Cheatsheets: Structure-Preserving RAG Context

Cheatsheets turn retrieved chunksets into concise, structure-aware prompt context.

Why cheatsheets exist: the chunking/retrieval alignment problem

Hierarchical chunking creates coherent boundaries — chapter → section → paragraph — but those boundaries only pay off if the retrieval layer knows the structure exists. Parent-document retrieval, metadata filters, and structured search tied to a chunk hierarchy all require the vector store, the reranker, and the prompt assembler to be hierarchy-aware.

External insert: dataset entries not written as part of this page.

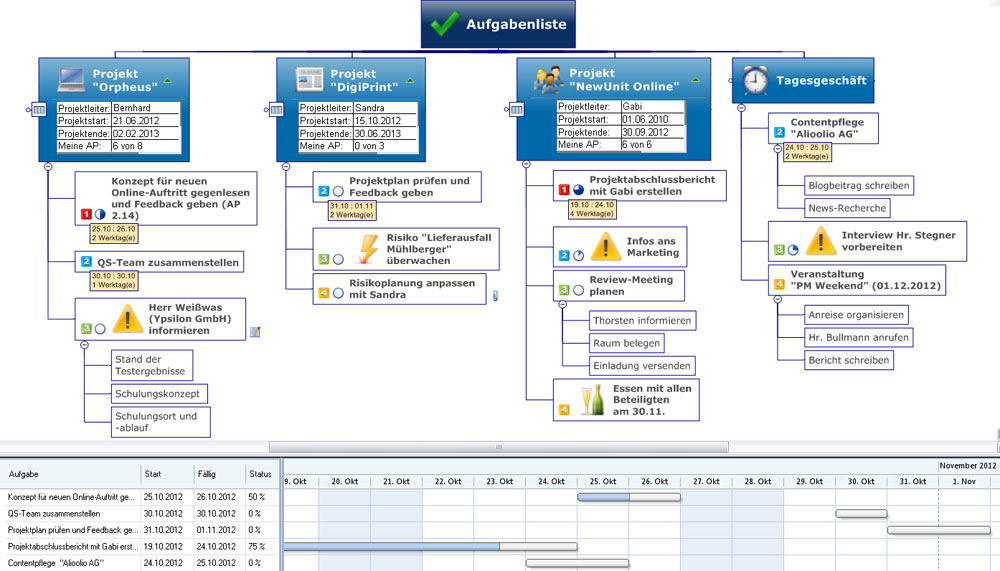Toggle the progress circle on Projektplan prüfen task

coord(338,191)
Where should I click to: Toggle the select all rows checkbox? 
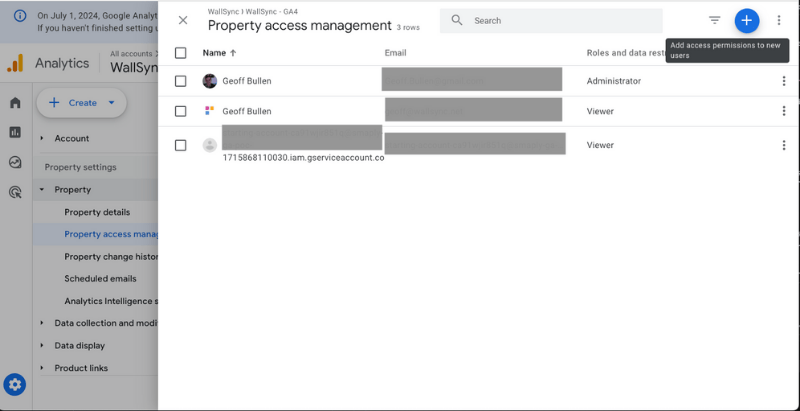180,53
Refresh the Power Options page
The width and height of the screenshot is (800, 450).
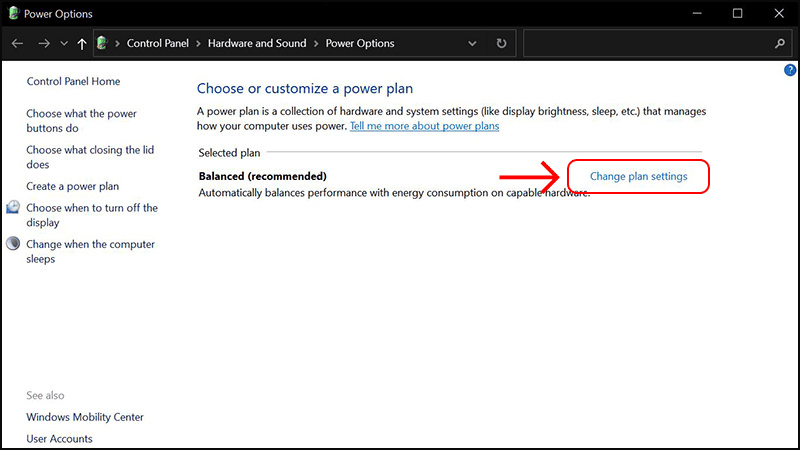(501, 44)
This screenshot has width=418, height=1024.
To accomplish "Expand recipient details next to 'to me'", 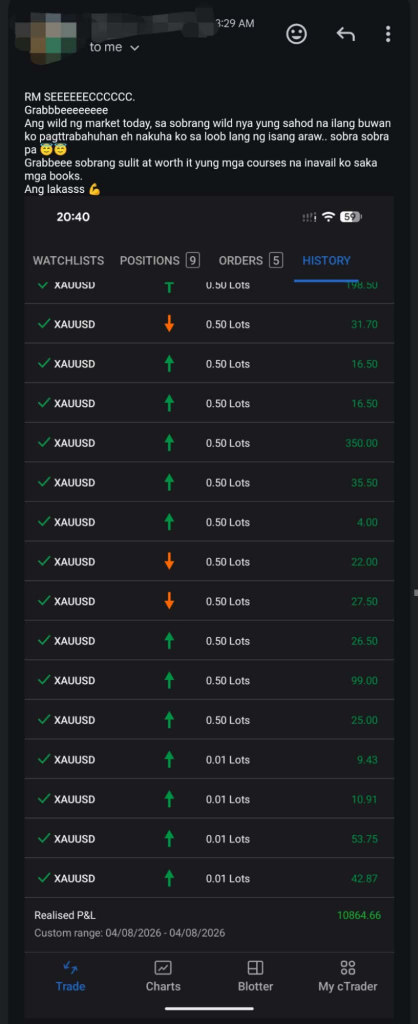I will (135, 48).
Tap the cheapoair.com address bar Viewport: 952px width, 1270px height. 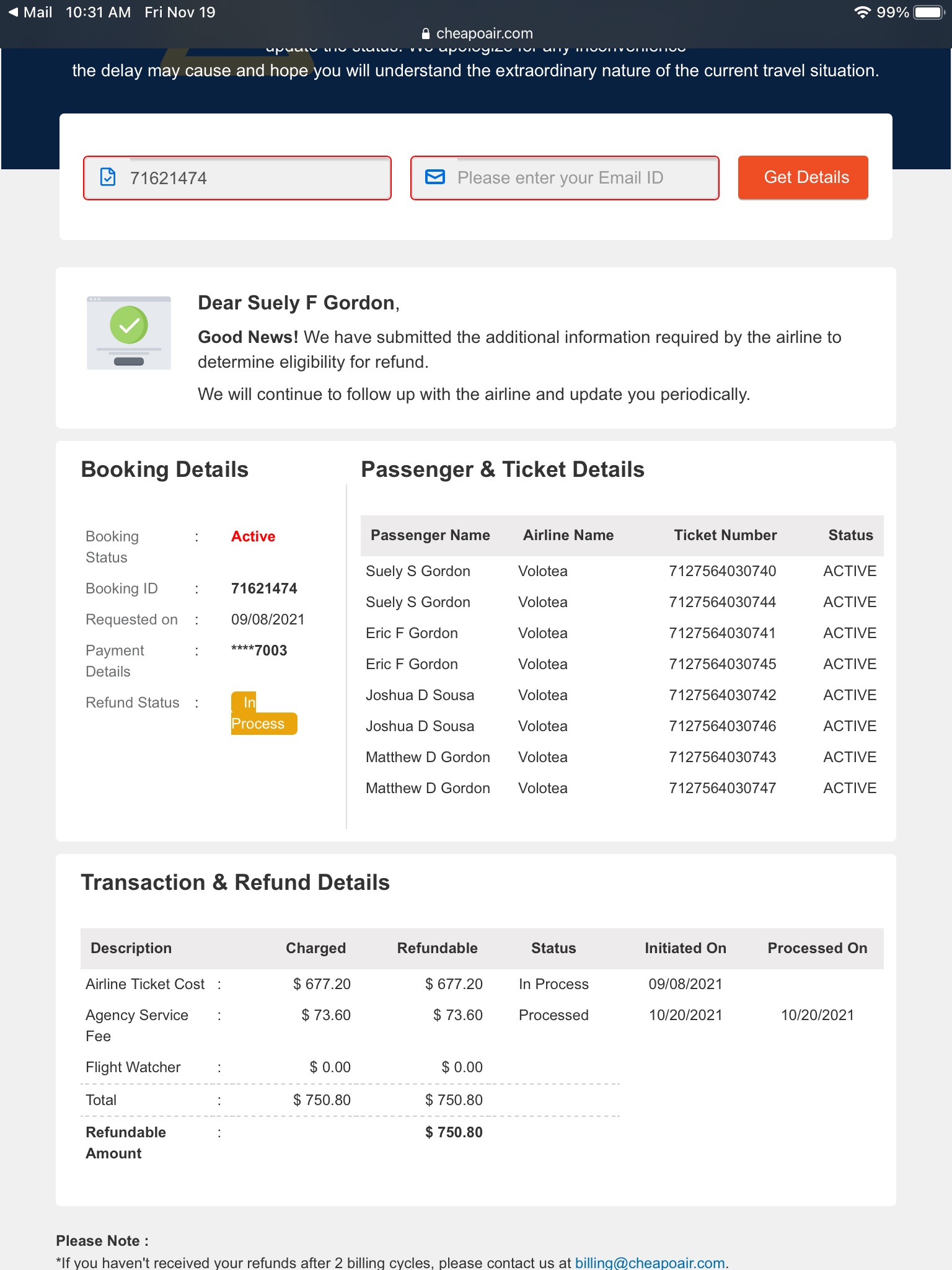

Plug a hierarchical chunker into a flat retrieval pipeline and you still get context windows that miss the surrounding signal: the structure is in the index but invisible at query time.

Cheatsheets are POMA's answer to that alignment cost. Instead of asking the retrieval layer to understand hierarchy, we push structural awareness into a doc-level artifact:

  1. The retrieval layer can stay simple — it just returns chunksets relevant to the query.
  2. generate_cheatsheets(...) assembles those chunksets back into the document's lineage at query time, deduplicating and ordering so each cheatsheet reads as a coherent, prompt-ready block.
  3. The LLM sees structure in the text, not in the index — no parent-doc joins, no metadata filters, no hierarchy-aware reranker required.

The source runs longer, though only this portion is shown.